REQUIRED ACTIONS -
#1 In the court ruling, reproduce word for word the passage from "The application is" to "Advocates Disciplinary Tribunal.".
#2 Decide whether each statement agrees with the court ruling, answering yes or no and quoting the words that settle it: (a) The affidavit supporting the application was sworn by the applicant's managing director. (b) The Tribunal's judgment was first entered for Kshs.2,130,995.60. (c) The applicant asks for interest running from the date of the Tribunal's judgment.

DOCUMENT SECTION -
=-=-=

Ndugu Transport Company Limited v Charles L. Kasamani [2019] KEHC 8893 (KLR)
Full Case Text
REPUBLIC OF KENYA
IN THE HIGH COURT OF KENYA AT NAIROBI
MISC. APPL. NO.305 OF 2017
NDUGU TRANSPORT COMPANY LIMITED................APPLICANT
VERSUS
CHARLES L. KASAMANI............................................RESPONDENT
RULING
Before the court for determination, is the Notice of Motion dated the 7th July, 2017 brought by the Applicant, under Section 60(10) (b) of the Advocates Act (1989), Sections 1A, 1B, 3A,26, 27 and 63(e) of the Civil Procedure Act seeking the following orders:
1. THAT this Honourable Court be pleased to adopt as an Order of this court the judgment given by the Advocates Disciplinary Tribunal on the 12th day of June 2008 and amended on the 6th day of July 2009 in favour of the Applicant.
2. THAT this Honourable Court be pleased to award interest at court rates from the date the complaint was filed until payment in full.
3. THAT a decree do issue for a sum of Kshs.2,130,995. 60/- plus interest as prayed in 2 above.
4. THAT the costs and expenses as are incidental to the Order and execution of this application be provided for.
The application is premised on the grounds set out on the body of the same and its supported by the annexed affidavit sworn by MANJEET SINGH SEMBI, on the 7th day of July 2017.
The Deponent, who is the managing director of the applicant, depones that the applicant instructed the firm of Kasamani & Co. Advocates to recover the sum of Kshs.11,595,661. 15/-, which the Advocates did, pursuant to a Decree issued in Nairobi HCCC 305 of 1993 (Ndugu Transport Company Limited Vs. Peter Oloo Aringo) The Respondent had personal conduct of the matter.
That, the execution proceedings commenced as a result of which, part of the decretal sum was collected in installments by the said firm of Advocates which amount, the Respondent failed to remit to the applicant as a consequence of which, the Applicant filed a complaint before the Advocates Disciplinary Tribunal.
That, the complaint was heard and determined on merits and judgment entered in favour of the applicant for a sum of Kshs.1,130,995. 60cts. which was subsequently rectified to read 2,130,995. 60cts. as there was an error in the figure.

=-=-=

DATA FOR REVIEW -
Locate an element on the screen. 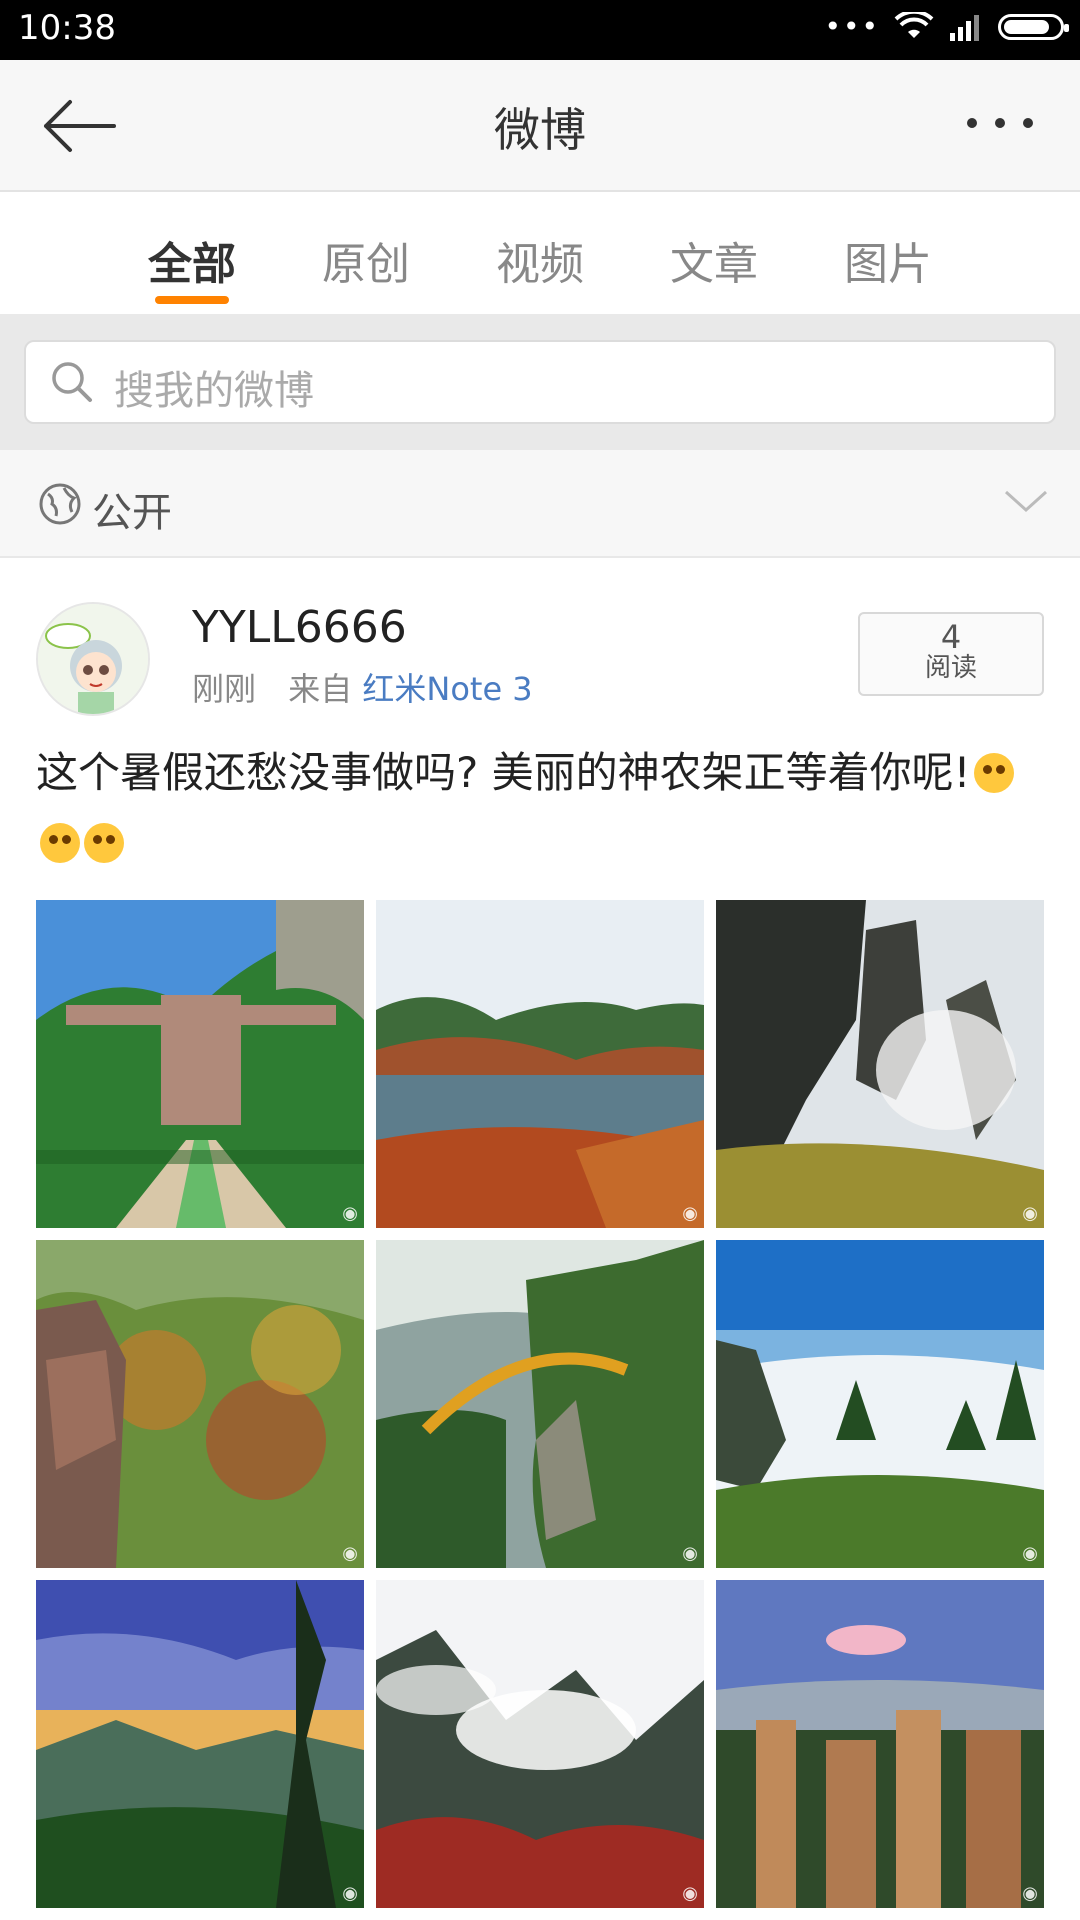  tab-article: 文章 is located at coordinates (714, 260).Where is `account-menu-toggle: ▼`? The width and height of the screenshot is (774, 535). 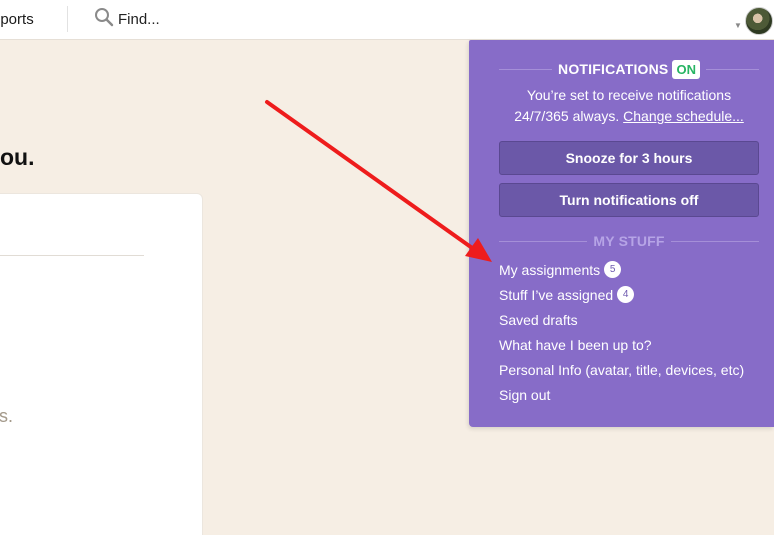
account-menu-toggle: ▼ is located at coordinates (754, 21).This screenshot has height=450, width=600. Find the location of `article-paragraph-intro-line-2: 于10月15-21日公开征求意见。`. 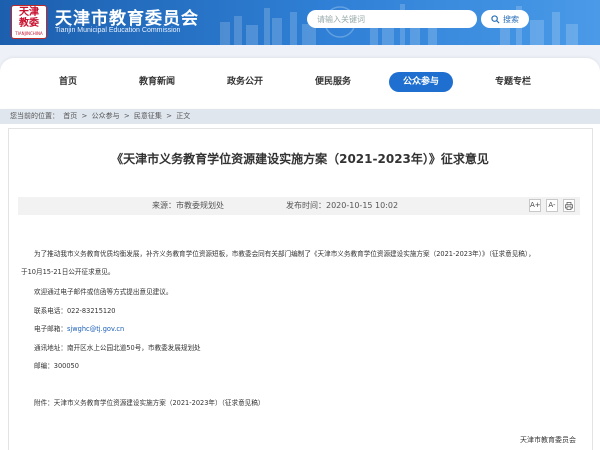

article-paragraph-intro-line-2: 于10月15-21日公开征求意见。 is located at coordinates (68, 272).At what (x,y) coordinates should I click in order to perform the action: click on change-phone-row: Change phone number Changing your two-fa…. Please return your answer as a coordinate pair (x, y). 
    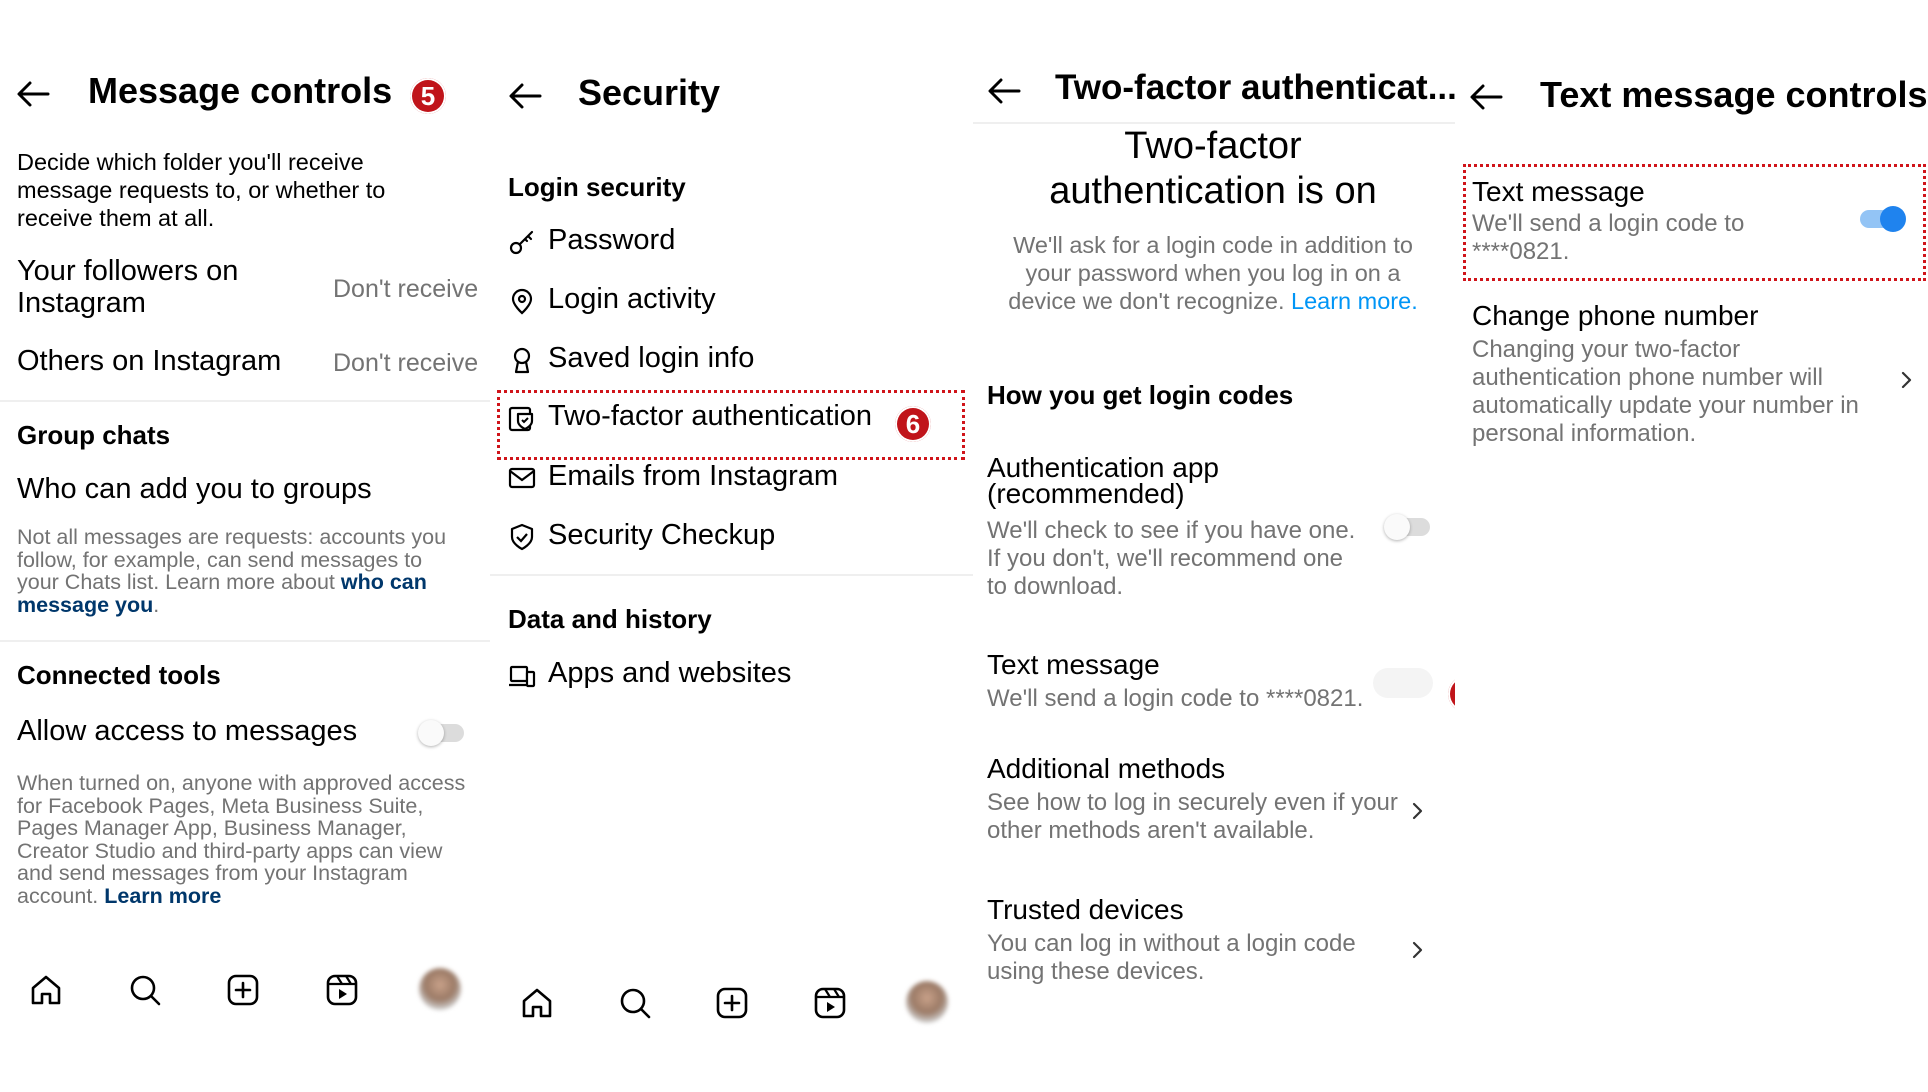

=-=-=

OUTPUTS BY TASK -
#1
The application is premised on the grounds set out on the body of the same and its supported by the annexed affidavit sworn by MANJEET SINGH SEMBI, on the 7th day of July 2017.
The Deponent, who is the managing director of the applicant, depones that the applicant instructed the firm of Kasamani & Co. Advocates to recover the sum of Kshs.11,595,661. 15/-, which the Advocates did, pursuant to a Decree issued in Nairobi HCCC 305 of 1993 (Ndugu Transport Company Limited Vs. Peter Oloo Aringo) The Respondent had personal conduct of the matter.
That, the execution proceedings commenced as a result of which, part of the decretal sum was collected in installments by the said firm of Advocates which amount, the Respondent failed to remit to the applicant as a consequence of which, the Applicant filed a complaint before the Advocates Disciplinary Tribunal.

#2
(a) Yes: "The Deponent, who is the managing director of the applicant"
(b) No: "judgment entered in favour of the applicant for a sum of Kshs.1,130,995. 60cts. which was subsequently rectified to read 2,130,995. 60cts."
(c) No: "award interest at court rates from the date the complaint was filed until payment in full"